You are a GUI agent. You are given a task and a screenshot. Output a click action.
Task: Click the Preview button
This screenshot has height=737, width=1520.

===============

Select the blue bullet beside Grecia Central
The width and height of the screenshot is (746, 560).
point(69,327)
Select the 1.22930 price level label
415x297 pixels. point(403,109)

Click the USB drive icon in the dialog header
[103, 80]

===============

* Goal
Recast as a numbered list the part of the records that opens with the line containing "You are a GUI" and closes with the line containing "This screenshot has height=737, width=1520.", both included. Omit any blank lines.

* Answer to this exercise
1. You are a GUI agent. You are given a task and a screenshot. Output a click action.
2. Task: Click the Preview button
3. This screenshot has height=737, width=1520.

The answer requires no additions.